I argue that the experiences of the past generation point to three promising areas for the next generation: parent choice, professional academic standards, and clean systems of school governance.
On parent choice:
Putting parents in charge is the real accountability system that improves education. It is the only education policy that has consistently worked to raise student outcomes, not just in pilot programs or special cases, but at scale and in a wide variety of cities and states over long periods. The benefits are sometimes moderate in size, and there are cases of failure. But the overall track record not only supports moving forward with choice, it suggests that better policy design would produce bigger improvements. Hence the opportunity for policy entrepreneurs to take the next step.
On standards:
Setting the right standards for public schools is an ongoing need. Systems can’t perform if they don’t have clear goals. Unfortunately, most states have inherited standards that are unclear or too low, as a result of historical factors ranging from ethnic discrimination to messy political battles. Oklahoma’s repeal of Common Core standards, followed by the national collapse of the Common Core project, provides an excellent opportunity for the state to revisit its standards on its own terms. Independent state-standards reforms adopted (for example) in Massachusetts in the 1990s demonstrate the enormous value that comes from states setting their own standards and doing it right.
On governance:
Governance reforms to the public-school system should be ambitious, but aim for clearly defined, non-comprehensive objectives. An effort at comprehensive overhaul is unlikely to be successful; the special interests that have colonized the system are very powerful, with large resources of money and volunteer labor to deploy in political battle, and they would go all out to resist anything that threatens their power at its source (as the ferocity of their opposition to school choice attests). At the same time, small reforms that merely tinker around the edges are not likely to be worth the effort. Governance reforms should be big in terms of ambition, but narrow in terms of scope.
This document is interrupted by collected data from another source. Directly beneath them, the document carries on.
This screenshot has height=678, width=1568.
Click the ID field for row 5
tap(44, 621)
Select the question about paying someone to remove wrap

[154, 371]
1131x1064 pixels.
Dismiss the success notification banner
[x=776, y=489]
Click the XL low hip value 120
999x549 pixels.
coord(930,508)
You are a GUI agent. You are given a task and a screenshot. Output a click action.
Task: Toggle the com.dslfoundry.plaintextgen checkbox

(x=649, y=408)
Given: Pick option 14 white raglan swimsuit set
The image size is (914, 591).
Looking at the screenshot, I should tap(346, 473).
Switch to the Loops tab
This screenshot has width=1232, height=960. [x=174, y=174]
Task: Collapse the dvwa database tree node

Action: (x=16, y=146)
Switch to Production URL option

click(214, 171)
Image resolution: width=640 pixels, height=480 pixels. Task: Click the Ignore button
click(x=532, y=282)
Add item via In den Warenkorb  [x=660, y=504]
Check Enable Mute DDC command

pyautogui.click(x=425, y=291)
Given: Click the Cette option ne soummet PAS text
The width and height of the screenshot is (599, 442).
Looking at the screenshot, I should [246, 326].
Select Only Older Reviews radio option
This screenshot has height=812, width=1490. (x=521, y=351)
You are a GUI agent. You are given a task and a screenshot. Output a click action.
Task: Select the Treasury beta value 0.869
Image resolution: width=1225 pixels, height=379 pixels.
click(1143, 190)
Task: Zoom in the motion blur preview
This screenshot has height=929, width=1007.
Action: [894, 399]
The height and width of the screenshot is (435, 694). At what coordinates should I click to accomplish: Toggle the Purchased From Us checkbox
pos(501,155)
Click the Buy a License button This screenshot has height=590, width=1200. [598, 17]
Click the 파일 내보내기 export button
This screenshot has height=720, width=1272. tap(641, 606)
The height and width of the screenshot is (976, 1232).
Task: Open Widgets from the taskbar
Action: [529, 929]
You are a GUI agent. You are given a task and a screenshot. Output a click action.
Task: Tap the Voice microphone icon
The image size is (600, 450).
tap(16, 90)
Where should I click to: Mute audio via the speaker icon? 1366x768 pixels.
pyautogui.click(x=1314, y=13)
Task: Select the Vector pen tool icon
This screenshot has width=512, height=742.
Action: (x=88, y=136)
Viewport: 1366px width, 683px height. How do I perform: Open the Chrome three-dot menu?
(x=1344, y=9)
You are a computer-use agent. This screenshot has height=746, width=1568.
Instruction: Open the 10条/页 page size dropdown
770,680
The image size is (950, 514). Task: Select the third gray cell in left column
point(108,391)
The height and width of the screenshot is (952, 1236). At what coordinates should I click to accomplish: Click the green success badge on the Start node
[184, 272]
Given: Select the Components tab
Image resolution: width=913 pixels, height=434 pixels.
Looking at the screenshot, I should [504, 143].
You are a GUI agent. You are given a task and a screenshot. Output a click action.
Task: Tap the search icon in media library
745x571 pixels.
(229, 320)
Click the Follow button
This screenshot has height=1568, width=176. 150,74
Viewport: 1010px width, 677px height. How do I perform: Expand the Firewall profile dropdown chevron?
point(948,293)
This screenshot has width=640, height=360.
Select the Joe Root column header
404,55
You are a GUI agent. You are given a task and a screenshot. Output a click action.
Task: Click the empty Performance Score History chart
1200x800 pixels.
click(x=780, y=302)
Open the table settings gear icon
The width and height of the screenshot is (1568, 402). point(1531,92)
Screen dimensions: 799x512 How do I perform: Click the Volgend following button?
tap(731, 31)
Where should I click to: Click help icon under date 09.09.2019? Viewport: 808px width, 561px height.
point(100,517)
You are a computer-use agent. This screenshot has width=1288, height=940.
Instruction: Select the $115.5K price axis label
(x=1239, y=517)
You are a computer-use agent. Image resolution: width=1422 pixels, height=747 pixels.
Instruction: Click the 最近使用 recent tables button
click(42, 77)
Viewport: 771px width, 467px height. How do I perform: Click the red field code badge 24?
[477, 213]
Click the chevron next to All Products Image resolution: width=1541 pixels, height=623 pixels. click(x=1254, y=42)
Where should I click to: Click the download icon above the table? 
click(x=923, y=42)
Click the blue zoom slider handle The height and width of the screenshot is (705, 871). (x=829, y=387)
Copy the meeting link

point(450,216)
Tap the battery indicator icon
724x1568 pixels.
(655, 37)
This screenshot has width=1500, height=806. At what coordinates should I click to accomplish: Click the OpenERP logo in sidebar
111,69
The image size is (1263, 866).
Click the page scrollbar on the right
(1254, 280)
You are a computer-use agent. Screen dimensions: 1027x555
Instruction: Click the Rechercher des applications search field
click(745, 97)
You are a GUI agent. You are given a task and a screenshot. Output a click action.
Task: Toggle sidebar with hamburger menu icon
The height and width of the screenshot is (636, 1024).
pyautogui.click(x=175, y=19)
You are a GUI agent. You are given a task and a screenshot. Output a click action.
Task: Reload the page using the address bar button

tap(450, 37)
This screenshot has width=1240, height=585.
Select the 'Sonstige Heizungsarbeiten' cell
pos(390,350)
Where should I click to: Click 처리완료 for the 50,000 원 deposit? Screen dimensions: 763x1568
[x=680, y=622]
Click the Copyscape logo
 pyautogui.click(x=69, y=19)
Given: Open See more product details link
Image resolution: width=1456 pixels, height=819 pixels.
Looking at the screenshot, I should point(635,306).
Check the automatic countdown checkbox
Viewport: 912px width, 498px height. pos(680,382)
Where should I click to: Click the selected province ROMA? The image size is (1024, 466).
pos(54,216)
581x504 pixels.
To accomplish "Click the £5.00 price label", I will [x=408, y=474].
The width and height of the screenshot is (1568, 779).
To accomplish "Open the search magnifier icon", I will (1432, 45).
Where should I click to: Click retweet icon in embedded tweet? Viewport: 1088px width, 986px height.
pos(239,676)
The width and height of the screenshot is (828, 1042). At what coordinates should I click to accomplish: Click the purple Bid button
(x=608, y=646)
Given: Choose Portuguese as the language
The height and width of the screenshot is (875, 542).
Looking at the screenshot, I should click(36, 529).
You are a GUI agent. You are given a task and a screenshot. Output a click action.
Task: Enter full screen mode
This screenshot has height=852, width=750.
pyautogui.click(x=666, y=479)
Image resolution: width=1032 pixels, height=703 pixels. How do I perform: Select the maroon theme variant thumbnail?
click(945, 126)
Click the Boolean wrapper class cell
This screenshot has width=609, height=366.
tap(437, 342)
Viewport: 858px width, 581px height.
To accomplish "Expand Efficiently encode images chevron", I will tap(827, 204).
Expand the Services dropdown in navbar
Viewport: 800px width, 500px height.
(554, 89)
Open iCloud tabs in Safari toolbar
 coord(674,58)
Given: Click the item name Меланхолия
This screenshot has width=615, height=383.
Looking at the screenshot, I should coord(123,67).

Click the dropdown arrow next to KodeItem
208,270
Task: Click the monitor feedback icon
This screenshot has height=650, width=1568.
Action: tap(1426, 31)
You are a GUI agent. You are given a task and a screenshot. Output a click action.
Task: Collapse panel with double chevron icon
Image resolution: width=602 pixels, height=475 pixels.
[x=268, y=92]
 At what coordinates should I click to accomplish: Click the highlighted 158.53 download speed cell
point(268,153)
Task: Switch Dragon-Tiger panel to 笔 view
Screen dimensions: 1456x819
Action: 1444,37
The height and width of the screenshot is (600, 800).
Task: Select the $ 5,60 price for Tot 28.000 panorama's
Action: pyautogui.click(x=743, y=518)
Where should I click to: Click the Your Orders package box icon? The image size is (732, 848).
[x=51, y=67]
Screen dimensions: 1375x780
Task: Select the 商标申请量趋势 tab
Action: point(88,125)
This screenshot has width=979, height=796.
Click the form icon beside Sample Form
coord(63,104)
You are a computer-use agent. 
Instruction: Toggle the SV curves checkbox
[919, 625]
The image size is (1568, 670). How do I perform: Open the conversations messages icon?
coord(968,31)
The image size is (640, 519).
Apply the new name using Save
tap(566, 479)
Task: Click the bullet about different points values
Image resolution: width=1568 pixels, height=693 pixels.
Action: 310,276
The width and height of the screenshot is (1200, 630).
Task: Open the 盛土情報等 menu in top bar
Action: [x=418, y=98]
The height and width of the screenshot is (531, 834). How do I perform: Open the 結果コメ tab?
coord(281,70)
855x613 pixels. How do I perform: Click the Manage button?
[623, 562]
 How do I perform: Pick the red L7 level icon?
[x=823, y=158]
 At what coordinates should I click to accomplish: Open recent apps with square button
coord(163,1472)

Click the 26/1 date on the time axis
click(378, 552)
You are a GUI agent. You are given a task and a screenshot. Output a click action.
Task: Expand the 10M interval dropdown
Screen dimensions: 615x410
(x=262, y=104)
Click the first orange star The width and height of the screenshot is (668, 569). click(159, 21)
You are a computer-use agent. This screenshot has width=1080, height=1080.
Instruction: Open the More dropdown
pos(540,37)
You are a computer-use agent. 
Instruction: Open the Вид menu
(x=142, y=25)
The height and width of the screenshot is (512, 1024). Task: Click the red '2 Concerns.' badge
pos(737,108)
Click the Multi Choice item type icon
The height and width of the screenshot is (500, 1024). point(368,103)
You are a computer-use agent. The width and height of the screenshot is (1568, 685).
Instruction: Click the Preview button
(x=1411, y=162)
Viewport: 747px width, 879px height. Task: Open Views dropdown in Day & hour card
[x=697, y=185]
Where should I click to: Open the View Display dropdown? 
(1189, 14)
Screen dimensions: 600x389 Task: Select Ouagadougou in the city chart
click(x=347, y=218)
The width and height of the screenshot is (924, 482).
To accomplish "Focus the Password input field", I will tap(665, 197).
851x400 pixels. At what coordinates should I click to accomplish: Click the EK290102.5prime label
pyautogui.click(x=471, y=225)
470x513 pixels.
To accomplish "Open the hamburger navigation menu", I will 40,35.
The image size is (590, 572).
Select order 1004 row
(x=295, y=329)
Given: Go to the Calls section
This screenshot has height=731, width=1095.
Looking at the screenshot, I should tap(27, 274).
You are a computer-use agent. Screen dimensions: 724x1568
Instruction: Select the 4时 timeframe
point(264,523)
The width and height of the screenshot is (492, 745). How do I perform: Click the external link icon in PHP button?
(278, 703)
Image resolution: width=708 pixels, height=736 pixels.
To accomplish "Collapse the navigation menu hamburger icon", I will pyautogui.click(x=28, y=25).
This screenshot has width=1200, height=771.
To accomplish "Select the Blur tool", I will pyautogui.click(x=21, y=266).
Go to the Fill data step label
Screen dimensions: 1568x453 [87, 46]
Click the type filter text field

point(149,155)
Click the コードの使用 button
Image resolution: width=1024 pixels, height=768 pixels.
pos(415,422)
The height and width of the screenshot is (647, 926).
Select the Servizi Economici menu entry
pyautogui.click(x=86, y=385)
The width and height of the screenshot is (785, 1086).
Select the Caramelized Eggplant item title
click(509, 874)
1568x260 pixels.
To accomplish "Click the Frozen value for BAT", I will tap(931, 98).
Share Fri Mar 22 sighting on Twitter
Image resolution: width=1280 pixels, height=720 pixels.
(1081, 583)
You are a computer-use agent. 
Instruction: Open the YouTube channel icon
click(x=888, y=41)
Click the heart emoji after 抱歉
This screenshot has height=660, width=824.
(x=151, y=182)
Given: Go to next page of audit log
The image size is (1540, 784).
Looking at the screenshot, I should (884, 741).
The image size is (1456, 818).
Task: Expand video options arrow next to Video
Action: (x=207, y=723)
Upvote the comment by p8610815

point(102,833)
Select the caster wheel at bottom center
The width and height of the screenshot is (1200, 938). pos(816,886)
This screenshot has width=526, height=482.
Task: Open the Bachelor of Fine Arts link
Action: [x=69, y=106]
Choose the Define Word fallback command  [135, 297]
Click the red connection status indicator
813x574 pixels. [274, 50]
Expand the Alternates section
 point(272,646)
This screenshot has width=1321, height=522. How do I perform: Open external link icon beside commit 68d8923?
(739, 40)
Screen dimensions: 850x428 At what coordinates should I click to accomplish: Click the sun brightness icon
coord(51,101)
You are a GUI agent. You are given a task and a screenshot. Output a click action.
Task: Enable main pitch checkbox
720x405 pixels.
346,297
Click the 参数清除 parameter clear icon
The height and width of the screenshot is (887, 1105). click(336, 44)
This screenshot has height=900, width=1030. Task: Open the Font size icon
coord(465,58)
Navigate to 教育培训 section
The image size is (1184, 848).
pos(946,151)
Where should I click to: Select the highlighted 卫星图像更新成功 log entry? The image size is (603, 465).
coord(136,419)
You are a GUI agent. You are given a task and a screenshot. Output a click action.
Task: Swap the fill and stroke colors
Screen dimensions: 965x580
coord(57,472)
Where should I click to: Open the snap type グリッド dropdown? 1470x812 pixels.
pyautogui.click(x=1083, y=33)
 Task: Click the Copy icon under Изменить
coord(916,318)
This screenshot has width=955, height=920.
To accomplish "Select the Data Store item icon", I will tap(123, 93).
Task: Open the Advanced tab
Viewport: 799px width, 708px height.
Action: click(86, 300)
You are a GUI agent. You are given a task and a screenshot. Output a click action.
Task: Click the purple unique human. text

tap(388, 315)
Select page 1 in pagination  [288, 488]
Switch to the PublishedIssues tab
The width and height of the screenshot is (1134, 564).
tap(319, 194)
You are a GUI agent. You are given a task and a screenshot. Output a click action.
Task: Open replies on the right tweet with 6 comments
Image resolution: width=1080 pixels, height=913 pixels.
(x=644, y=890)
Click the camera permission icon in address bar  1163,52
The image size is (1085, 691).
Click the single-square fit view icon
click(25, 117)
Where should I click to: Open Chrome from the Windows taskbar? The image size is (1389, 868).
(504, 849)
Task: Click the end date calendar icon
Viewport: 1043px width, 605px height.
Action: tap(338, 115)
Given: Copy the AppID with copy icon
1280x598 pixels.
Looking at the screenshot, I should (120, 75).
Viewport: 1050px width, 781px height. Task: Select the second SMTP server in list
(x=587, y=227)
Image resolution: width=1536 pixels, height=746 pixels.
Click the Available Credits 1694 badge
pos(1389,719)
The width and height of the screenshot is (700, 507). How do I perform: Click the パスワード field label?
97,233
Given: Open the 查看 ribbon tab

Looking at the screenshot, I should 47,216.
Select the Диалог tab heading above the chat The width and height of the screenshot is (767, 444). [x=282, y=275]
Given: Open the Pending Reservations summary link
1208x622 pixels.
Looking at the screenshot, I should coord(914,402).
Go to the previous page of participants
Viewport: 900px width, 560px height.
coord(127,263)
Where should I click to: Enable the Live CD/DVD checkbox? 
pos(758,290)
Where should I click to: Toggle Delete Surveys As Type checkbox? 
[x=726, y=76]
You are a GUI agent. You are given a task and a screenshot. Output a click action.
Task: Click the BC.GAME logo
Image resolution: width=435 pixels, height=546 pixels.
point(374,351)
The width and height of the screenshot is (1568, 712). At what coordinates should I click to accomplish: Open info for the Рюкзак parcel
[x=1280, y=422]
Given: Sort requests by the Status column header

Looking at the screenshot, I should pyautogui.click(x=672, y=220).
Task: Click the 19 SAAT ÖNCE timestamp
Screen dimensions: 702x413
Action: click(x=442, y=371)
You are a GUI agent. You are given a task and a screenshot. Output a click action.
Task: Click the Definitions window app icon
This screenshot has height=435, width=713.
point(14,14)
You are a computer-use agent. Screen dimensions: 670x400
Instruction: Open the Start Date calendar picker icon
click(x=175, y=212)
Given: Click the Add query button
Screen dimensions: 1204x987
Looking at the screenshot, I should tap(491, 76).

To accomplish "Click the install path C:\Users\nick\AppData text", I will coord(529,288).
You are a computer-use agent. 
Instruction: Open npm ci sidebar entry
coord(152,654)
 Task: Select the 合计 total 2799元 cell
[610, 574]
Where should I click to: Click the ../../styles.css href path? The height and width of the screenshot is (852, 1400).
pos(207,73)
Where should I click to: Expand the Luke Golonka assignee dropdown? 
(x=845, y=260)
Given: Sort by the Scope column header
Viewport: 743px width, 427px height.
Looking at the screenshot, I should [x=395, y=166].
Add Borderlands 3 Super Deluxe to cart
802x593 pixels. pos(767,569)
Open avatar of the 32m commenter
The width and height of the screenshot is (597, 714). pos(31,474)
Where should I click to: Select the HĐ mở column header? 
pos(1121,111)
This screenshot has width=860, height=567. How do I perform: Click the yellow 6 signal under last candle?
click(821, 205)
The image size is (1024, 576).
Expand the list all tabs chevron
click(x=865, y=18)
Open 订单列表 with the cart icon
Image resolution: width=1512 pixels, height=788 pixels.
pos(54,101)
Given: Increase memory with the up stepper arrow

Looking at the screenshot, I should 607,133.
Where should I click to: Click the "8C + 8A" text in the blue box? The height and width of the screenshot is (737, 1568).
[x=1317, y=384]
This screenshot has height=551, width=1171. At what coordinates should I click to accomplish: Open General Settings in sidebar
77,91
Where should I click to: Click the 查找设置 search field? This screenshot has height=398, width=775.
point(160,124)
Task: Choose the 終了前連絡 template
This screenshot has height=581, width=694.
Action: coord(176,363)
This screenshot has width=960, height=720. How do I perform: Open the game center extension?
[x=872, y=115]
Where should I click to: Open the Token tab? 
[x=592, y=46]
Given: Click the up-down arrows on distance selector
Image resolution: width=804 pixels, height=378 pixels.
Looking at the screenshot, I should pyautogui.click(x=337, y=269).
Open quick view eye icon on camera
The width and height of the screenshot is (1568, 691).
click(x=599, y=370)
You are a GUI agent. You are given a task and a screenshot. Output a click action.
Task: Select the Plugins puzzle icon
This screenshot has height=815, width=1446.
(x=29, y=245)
In each area I propose a series of policy specifics for Oklahoma policymakers to consider. And if smart policy entrepreneurs in other states want to crib, there’s no law against that!
Let me know what you think.
Where did this come from? “Oklahoma’s repeal of Common Core standards, followed by the national collapse of the Common Core project,…” OK did not repeal its CC standards. Its DoE restored what the legislature didn’t want. I was in contact with people there. There has been no national collapse of the CC project. Almost all states now use CC-aligned tests because they have K-12 CC standards. No state has developed completely non CC standards. Sandra
Oklahoma’s legislature passed a bill to repeal CC and the governor signed it. If the DOE didn’t make big enough changes to the underlying content of the state standards for it to count in your book, you’re entitled to that opinion, but I got the facts right.
There will be no national CC enforcement mechanism, as the original CC project envisioned. Without the enforcement mechanism, CC won’t affect what actually goes on when the classroom doors close, nor will the states keep the standards over time.
CC as a meaningful reform effort is dead. It’s just empty words in esoteric government documents now. All that’s left is the pathetic attempt to save face.
Are you saying that there will be no CC-aligned tests that all states under ESSA will give. CC is not meaningful reform. We’ve known that for a long time. It’s an attempt to centralize ed policies. And Gates et al promised to “double down.”
That is exactly what I’m saying. The ship has sailed, the horses have left the barn, stick a fork in CC because it’s done.
CC backers swaggering around talking about “doubling down” is the “pathetic attempt to save face” that I mentioned.